Nella letteratura, nel cinema, nella musica, e ovviamente anche nei videogiochi, ci sono talmente tanti riferimenti a capitani più o meno famosi e più o meno coraggiosi, che stento a ricordarli tutti. I più piccoli penserebbero forse a capitan Uncino o capitan Jake. Al pubblico "nerd" verrebbe subito in mente capitan America o il capitano Kirk di Star Trek. Capitan Harlock? Ormai anche i più giovani dovrebbero conoscerlo dopo la trasposizione cinematografica in CGI realizzata nel 2013. Vogliamo parlare del capitano Jack Sparrow interpretato da Johnny Depp in "Pirati dei Caraibi"? Perché no, un tipo strambo, fuori dagli schemi, un pirata fuorilegge ma dal cuore d'oro. Nel 2017 tornato nella nuova pellicola Disney "Pirati dei Caraibi 5: La vendetta di Salazar". E poi ne vedo sempre almeno uno aggirarsi nelle fiere tra i cosplayer, o mi sbaglio?

Ma nel mondo dei videogiochi ce ne sono tanti.

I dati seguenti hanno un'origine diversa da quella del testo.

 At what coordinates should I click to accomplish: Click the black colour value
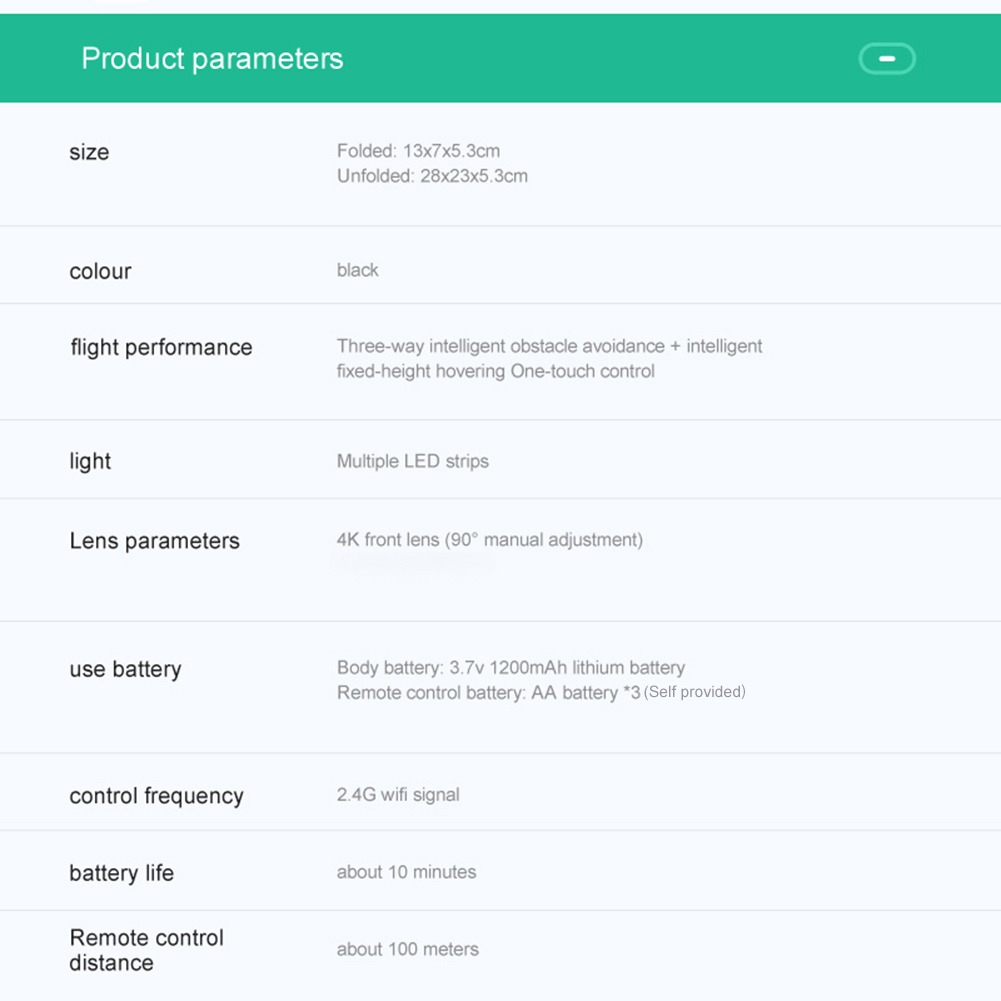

Penso subito a Edward Kenway, capitano della Jackdaw in Assassin's Creed IV: Black Flag, al Capitano Price, personaggio ricorrente della saga di Call of Duty, oppure allo spietato Albert Wesker, ex-capitano della squadra S.T.A.R.S. nella serie videoludica e cinematografica Resident Evil.

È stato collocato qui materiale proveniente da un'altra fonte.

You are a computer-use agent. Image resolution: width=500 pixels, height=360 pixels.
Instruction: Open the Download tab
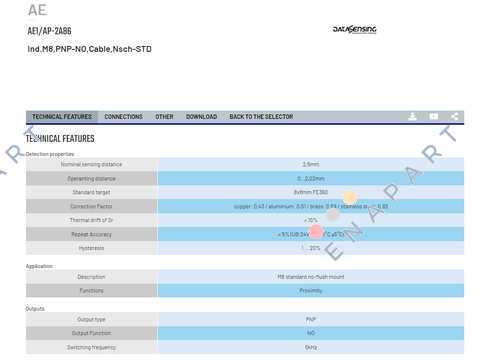(x=201, y=117)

"Sono Guybrush Treepwood, temibile pirata!": vi ho beccati eh? Vecchiacci retrogamer. Ma con affetto: sono uno di voi. Però "Capitan Guybrush" suona strano, avrei dovuto citare il capitano pirata non-morto LeChuck, suo acerrimo nemico nella saga di Monkey Island ideata da Ron Gilbert. Anche lui sta per tornare con la nuova avventura: Thimbleweed Park.

Capitano Pirata LeChuck, antagonista principale della saga di Monkey Island LeChuck, capitano non-morto antagonista principale della saga di Monkey Island.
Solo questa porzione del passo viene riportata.